Published Feburary 17, 2000 by 
Peninsula Daily News
Port Angeles, Washington
Copyright 2000 Eric Rush 
www.ericrush.com

Gun Right a Civil Right

  Sean Gonsalves began his syndicated column this week with the question, “Is there a straight-shootin' argument for gun rights?"
  While leaning in favor of gun control, he sets up and shoots down arguments in favor of guns.
  Gonsalves says armed citizens can’t prevent government tyranny because government is more powerful and better armed.
  Government would have to kill a lot of its own people to defeat them, though, and civilized governments are at least a little reluctant to slaughter their own. If citizens are unarmed, government can be tyrannical without having to shed blood. To that extent, the "protection against government" argument is valid.
  "Reasonable" gun control inevitably progresses toward confiscation and abolition of privately held arms because the reasonable controls don't have the desired effect. The “reasonable” push has no result, so we push harder.
  Gonsalves says the self-defense argument is not valid because it is the job of the police to protect us from criminals. That is not true. It's the job of the police to apprehend criminals after crimes are committed.
  John Lott's studies and book, More Guns, Less Crime, indicate violent crime decreases in states as they make concealed weapon permits more readily available compared to states that do not allow the average citizen to carry a gun. Gary Kleck's studies indicate privately owned firearms are used perhaps twice as often to thwart crime as to commit it.
  Our suicide-by-gun rate is extremely high, as Gonsalves points out, but our suicide rate isn't nearly as high as Japan's, and Japan has almost no privately held guns. Our murder rate is far lower than Mexico's, another country with severe restrictions on gun ownership.
  Enforcing the law works. Project Exile in Richmond, Virginia, publicizes the fact that anyone caught carrying a gun illegally under any circumstances is going to spend five years in a federal penitentiary. Bad guys in Richmond now leave their guns at home or get rid of them. Violent crime involving guns has dropped significantly in Richmond, and other cities and states are adopting similar programs.
  Gonsalves admits ambivalence toward guns. He would not hesitate to shoot someone threatening his or his family’s lives. Neither would I, but first we have to have something to shoot with.
  I was once asked to speak to a church group on gun control.
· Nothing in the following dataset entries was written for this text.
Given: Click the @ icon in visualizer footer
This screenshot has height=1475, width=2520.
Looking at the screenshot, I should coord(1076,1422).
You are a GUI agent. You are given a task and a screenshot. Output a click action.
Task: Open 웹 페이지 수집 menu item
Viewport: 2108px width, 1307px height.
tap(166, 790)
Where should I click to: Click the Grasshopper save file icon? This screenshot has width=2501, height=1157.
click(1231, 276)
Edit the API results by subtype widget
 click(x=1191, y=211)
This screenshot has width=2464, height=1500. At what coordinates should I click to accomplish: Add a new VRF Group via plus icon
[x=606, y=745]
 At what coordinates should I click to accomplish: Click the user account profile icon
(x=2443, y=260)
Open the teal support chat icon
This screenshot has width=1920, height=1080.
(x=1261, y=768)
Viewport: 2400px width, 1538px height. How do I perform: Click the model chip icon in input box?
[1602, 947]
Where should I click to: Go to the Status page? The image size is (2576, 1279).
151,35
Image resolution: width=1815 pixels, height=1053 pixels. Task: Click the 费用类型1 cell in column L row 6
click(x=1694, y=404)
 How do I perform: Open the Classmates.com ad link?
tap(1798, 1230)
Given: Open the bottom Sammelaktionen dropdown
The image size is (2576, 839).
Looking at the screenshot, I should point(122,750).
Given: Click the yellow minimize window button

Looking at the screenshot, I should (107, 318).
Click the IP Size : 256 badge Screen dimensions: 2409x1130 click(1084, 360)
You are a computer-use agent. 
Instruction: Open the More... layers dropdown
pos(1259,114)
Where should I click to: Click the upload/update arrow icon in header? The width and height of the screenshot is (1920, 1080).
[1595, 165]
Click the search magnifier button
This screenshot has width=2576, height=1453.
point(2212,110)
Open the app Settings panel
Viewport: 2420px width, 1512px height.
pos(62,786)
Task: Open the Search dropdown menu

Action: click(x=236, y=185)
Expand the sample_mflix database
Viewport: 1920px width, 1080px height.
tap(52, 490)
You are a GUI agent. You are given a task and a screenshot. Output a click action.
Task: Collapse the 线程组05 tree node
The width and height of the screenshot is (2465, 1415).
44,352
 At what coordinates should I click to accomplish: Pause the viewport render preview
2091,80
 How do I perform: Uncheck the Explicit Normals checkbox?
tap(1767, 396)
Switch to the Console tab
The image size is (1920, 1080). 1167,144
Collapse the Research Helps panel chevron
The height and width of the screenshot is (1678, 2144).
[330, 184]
They said my writing was so rational and reasonable, they couldn't understand my opposition to gun control.
  I had never made that sort of presentation, and I tried hard to include too many reasons and arguments supporting my position. What I should have done, given the liberal tradition of my audience, was discuss the right to keep and bear arms as a civil right and let the rest go.
  There is a “straight-shootin' argument for gun rights.” As a strong supporter of all civil rights, I’d be inconsistent to oppose this one.
  The right to self-defense is the basic civil right, and the right requires the means. Without life and liberty, no other civil rights are of any use.
  All animals have some form of defense ranging from natural weapons at one end of the spectrum to the ability to breed faster than they can be killed at the other. We neither breed nor run fast enough, and we weren't born with much in the way of weaponry.
  But man-made weapons have existed for hundreds of thousands of years. They will continue to exist in many forms, including firearms, in spite of anything even the most powerful and intrusive government could possibly do.
  Regardless of intent, what gun control does is shift the balance of personal power from good citizens to criminals.
  Weakening the right to the means to defend ourselves ultimately reduces our ability to enjoy all other civil rights.